In fall 2023, the University of Arizona College of Nursing will launch a brand-new fully online course for the emerging adult population, ages 18-25. Designed to teach students about common sexually transmitted infections (STIs), NURS 151, Perspectives on Sexually Transmitted Infections, will prime learners to become peer resources on fact-based and science-based sexual health education.

Assistant Clinical Professor Robin J Poedel, PhD, RN, FNP-BC, who designed and wrote the course based on her longstanding clinical passion for STIs, says that the impetus for NURS 151 is rooted in the lack of education that the mainstream public has about the behaviors of STIs. And with numbers consistently rising every year for such infections as gonorrhea, chlamydia, and HIV, it’s more important than ever to educate young people about the dangers posed by these infections. “This course is a natural fit for the undergraduate population,” Dr. Poedel says. “Coincidentally, or not coincidentally, this population has the highest number of incidence and prevalence when it comes to STIs.”

“I want students to walk away from this course empowered with knowledge that they can not only commandeer their own body regarding sexual health, but they can then share this information as truth with their peers," ~ Robin J Poedel, PhD, RN, FNP-BC

Dr. Poedel has designed NURS 151, which will be available as a campus-wide elective, to be accessible to students with varying science backgrounds. “I want to give my class the bare bones, the foundational information,” she says. “We’re going to make it understandable. We’re not going to talk over anybody’s head with all the scientific jargon.”

The course covers the basics such as the anatomy and physiology of the male and female reproductive tracts, an introduction to STIs and their risk factors, diagnosis, and epidemiology of STIs, an explanation of the prevention and treatment strategies used to manage STIs locally and globally, and deep dives into the most common – and destructive -- STIs.

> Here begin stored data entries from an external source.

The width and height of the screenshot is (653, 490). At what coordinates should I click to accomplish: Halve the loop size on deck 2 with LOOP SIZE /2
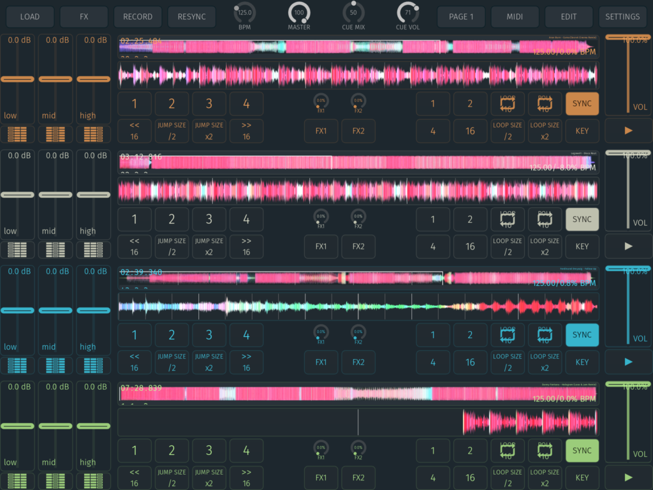point(508,246)
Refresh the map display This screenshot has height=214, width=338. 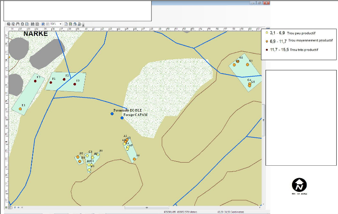[x=15, y=207]
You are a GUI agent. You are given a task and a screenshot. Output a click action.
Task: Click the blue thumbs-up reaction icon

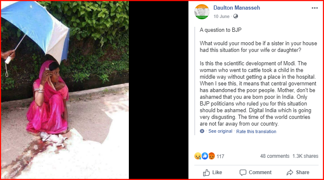205,156
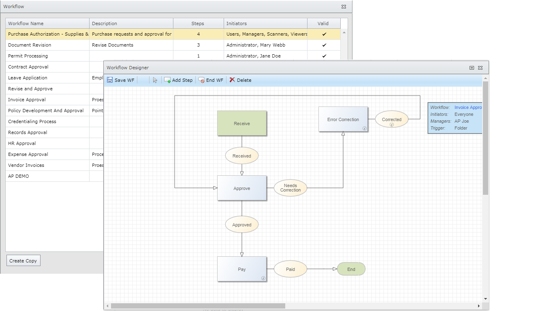Toggle the Valid checkmark for Purchase Authorization

coord(323,34)
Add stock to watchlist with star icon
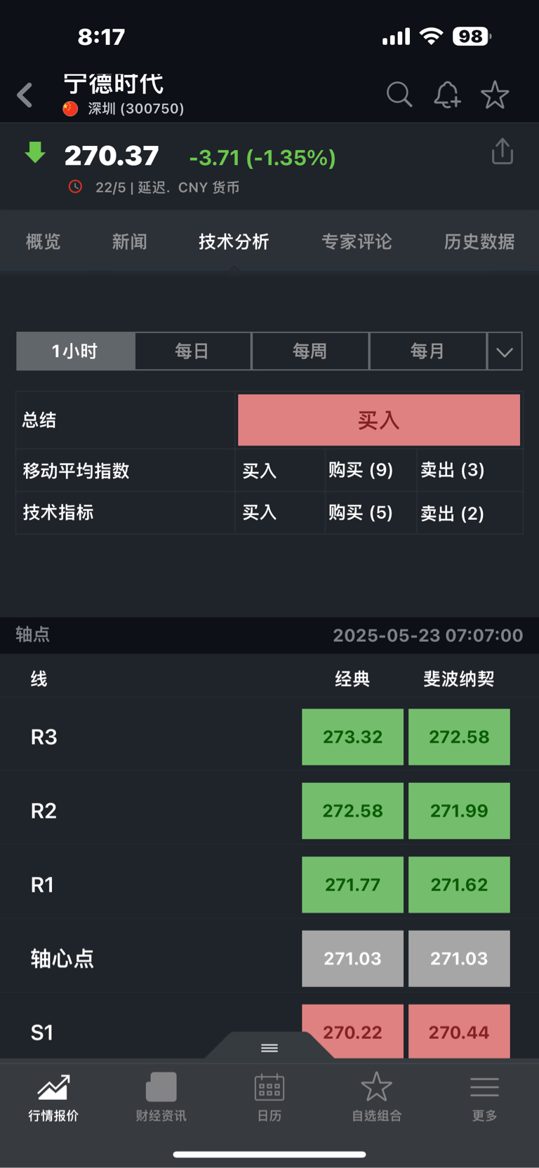Screen dimensions: 539x1168 495,95
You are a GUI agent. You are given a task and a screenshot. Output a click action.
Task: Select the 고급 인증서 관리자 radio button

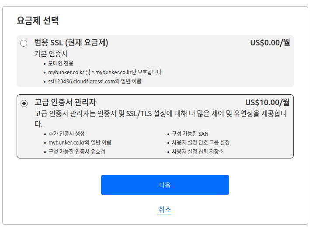(x=24, y=103)
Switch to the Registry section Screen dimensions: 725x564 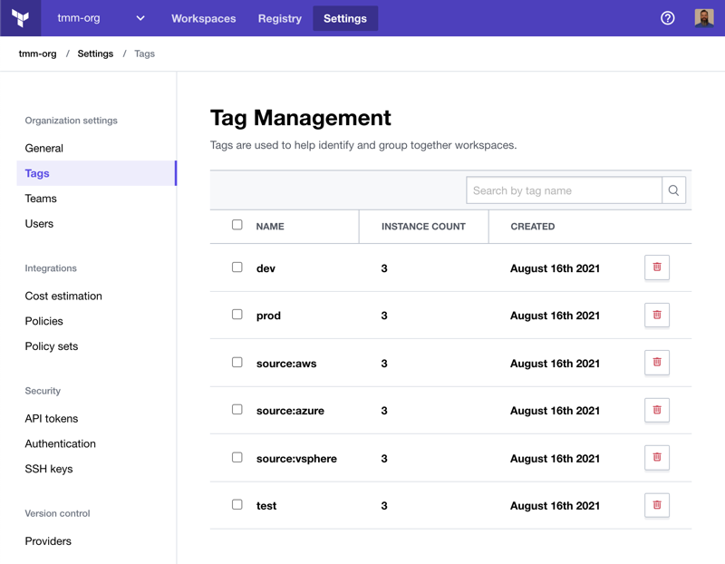click(x=279, y=18)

Robin J Poedel, PhD, RN, FNP-BC

“We make it easy to understand,” Dr. Poedel says. “We discuss what the terms mean, what the incidences mean, and what the prevalence is, so that when students look at statistics, they can understand the ramifications. By doing so, they’ll have a better idea of what they’re working with and what the risk factors are, and they get to understand why these organisms are so stealth, why they fly under radar repeatedly.”

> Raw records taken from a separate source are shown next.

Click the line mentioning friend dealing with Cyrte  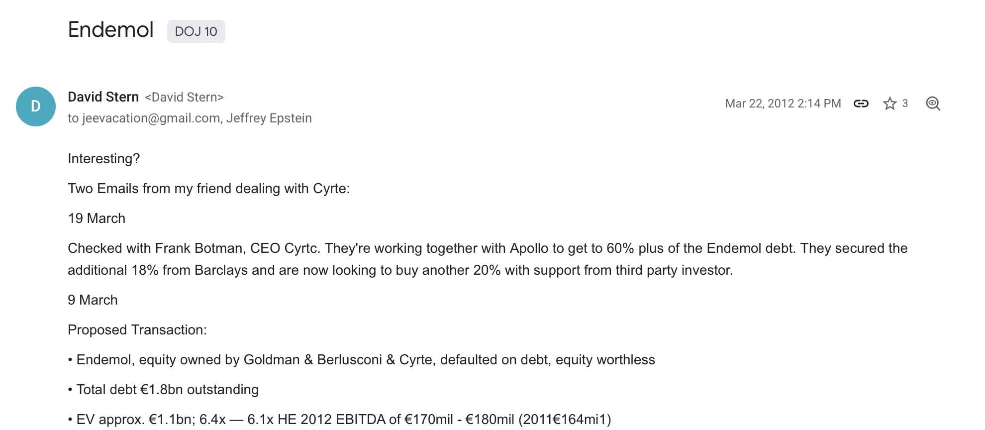[208, 189]
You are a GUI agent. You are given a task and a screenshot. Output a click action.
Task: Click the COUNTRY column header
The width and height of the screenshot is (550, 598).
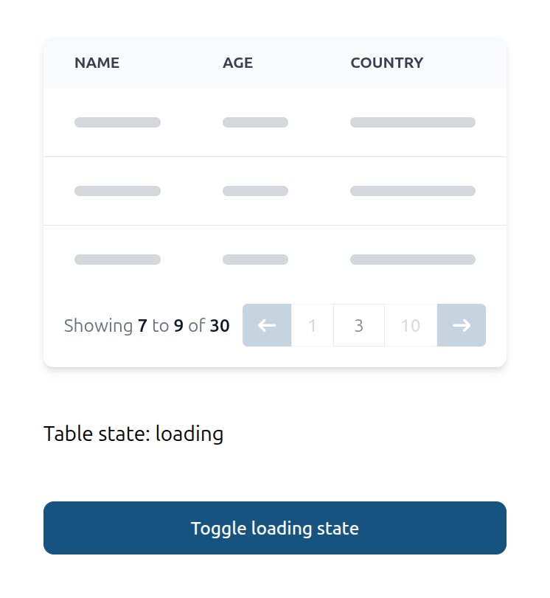coord(386,63)
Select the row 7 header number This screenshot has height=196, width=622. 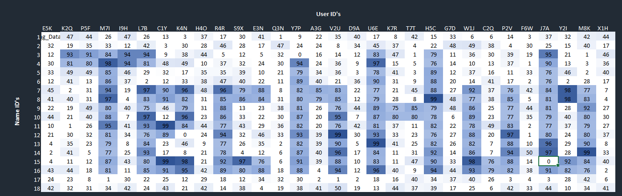39,91
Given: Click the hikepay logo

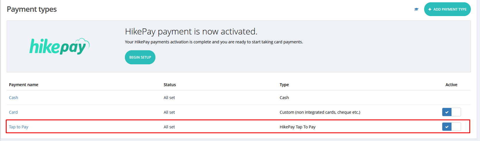Looking at the screenshot, I should (60, 46).
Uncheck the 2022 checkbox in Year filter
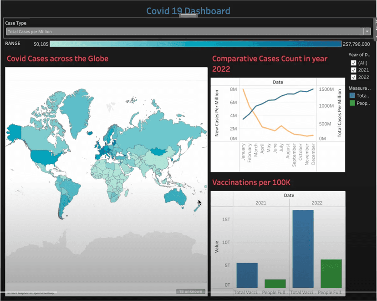This screenshot has height=301, width=377. pos(354,77)
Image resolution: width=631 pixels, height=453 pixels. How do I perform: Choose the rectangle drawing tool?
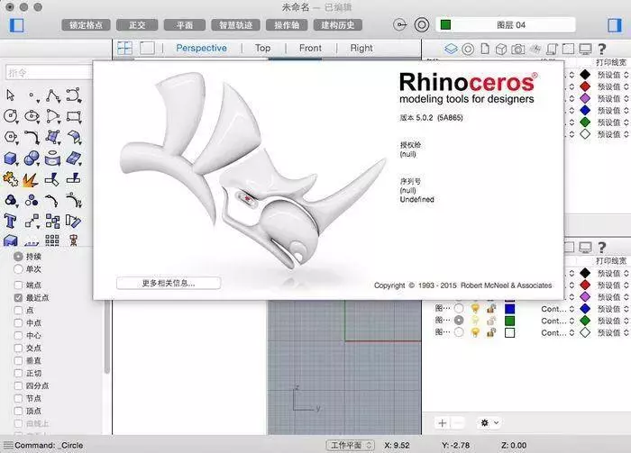click(x=74, y=115)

One of Dr. Poedel’s ultimate goals for NURS 151 is to create cohorts of knowledgeable peer facilitators. “They’ll have scientific knowledge, presented to them in an easy-to-digest format, so that they can then explain things to their friends in a way that they were explained in my course,” she says.  “I want them to walk away from this course empowered with knowledge that they can not only commandeer their own body regarding sexual health, but they can then share this information as truth with their peers.”

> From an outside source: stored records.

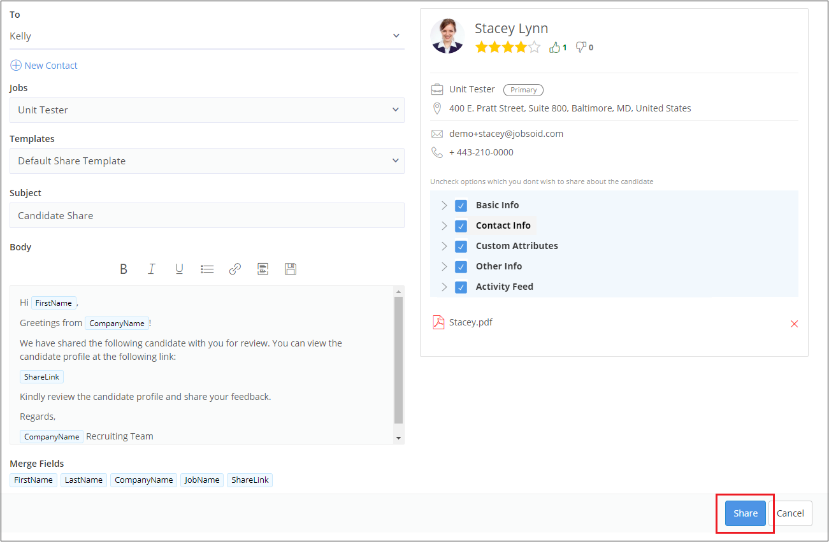Disable the Activity Feed checkbox
Image resolution: width=829 pixels, height=542 pixels.
click(461, 287)
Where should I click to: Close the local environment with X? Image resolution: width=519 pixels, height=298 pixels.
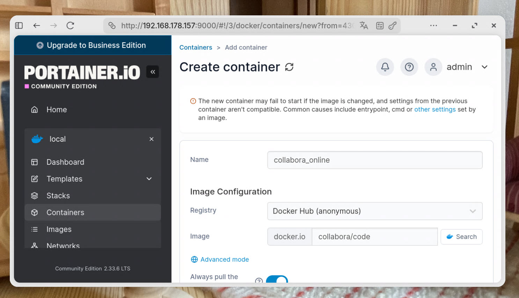tap(152, 139)
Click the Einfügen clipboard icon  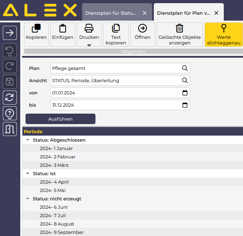pyautogui.click(x=63, y=29)
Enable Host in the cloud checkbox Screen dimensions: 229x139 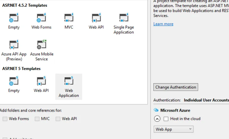[x=166, y=119]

Below are the top nine takeaways students will get from NURS 151:

  1. Describe the characteristics of the most common reproductive tract infections, STIs and HIV
  2. Compare and contrast bacteria, viruses, and other causative organisms
  3. Discuss the epidemiology of STIs/HIV and associated statistics
  4. Explain prevention and treatment strategies used to manage STIs/HIV locally and globally
  5. Understand the role of protective measures (ex. condoms) in the prevention of STI transmission
  6. Discuss the relationship between birth control and STI transmission
  7. Describe awareness of the relationship between STIs and sex trade (ex. sex for drugs), sex work, and sex trafficking
  8. Understand HIV/AIDS and not only how to prevent acquisition, but how to live life Positively if already HIV+
  9. Live every day as a peer facilitator and share your science-based knowledge with your peers in an effort to decrease the incidence and prevalence of STIs.